Friday, July 1, 2011

Cockburn on thermodynamics

Many of us learned recently from Alistair Cockburn that he studied engineering in college and took a course in thermodynamics for which he received a passing grade. However, he declares: ....can't recall anything about thermodynamics. He asks: ....does that invalidate the worth of my degree?

No, his degree shows a pathway (his word) of self improvement and education. And, for the most part, a college degree is more of an indicator of ability to perform in an academic or theoretical environment than it is a measure of actual retention of the constituent knowledge base.

On the other hand....
It's most unfortunate for a software leader like Cockburn to not recall his thermo instruction, particularly the famous "2nd Law of Thermodynamics", and its most important spinoff: the concept of ENTROPY

What is entropy?
Entropy is a measure of randomness or disorder in a system. A stable system at rest has an irreducible non-zero entropy--that is: a finite amount of system capability that is present but not available to do work.

And from this stable state of equilibrium entropy can only go up as the system departs a bit from absolute stability as conditions change.

The practical effect is that some of the energy that goes into changing state is diverted into waste thereby raising entropy. In mechanical systems, this is most evidenced by waste heat. In other systems, like information systems, entropy effects are wasted memory, CPU cycles, and unused bandwidth.

The corollary: a system in some elevated state of instability can be made more stable. And, as stability increases, entropy decreases, and wasted energy (work * time) is leaned out.

Entropy for project managers
Now, in the modern practice of information theory and computer science, the concept of entropy is hugely important. The 2nd Law is alive and well!

As practical matter we really can't, or usually don't, measure entropy directly since it's not economic to discover the true minimum state of equilibrium.  What we do is measure the change in entropy:
  • Every bit of non-value add work leaned from a process is a change in process entropy
  • Every improvement in system downtime (rate of failure) is a change in system entropy
  • Every improvement in design errors (error density of design units) is a change in design entropy
And, in a computer science application, the random energy created by random key strokes and other random processes is harnessed and put to work doing useful work in operating systems.  Windows, Linux, Unix, etc all use the entropy [energy of disorder] in this way.

In a past engagement developing and bringing to operations an ERP system in a large scale enterprise, my team was constantly aware of the entropy of our work product.  We didn't know the absolute stable state we might be able to achieve, but we had enough history to know we weren't there yet.

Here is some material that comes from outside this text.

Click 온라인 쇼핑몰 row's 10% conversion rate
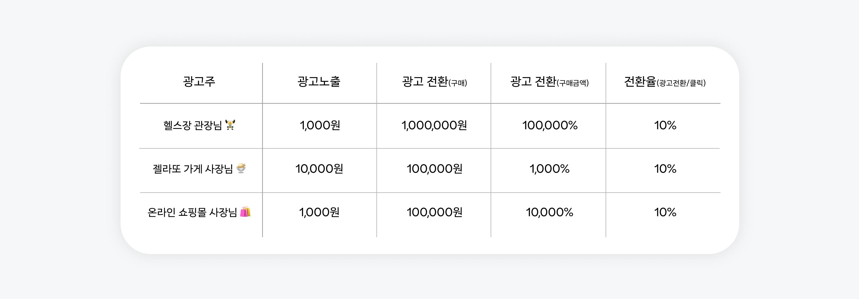The height and width of the screenshot is (299, 859). [x=665, y=212]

Our basic entropy metric was the rate of discovery of new problems.  This is modeled with a Poisson distribution with a average rate of 'lambda'. (drawing) 
Who do we blame for this complication of the body of knowledge (a search of the PMBOK does not bring up entropy)?

We blame the Bell System and the telephone industry.  Claude Shannon (in 1948) coined the term 'entropy' to describe the telephone bandwidth unavailable for communication purposes; in effect, the residual disorder and randomness in the communication channel after all means to get lean have been tried.  (photo)

Recently, a posting by John Baez, et al explains Shannon and the concept of only measuring the difference in entropy rather than entropy itself.  Baez is a little challenging to read, but hey: no pain, no gain!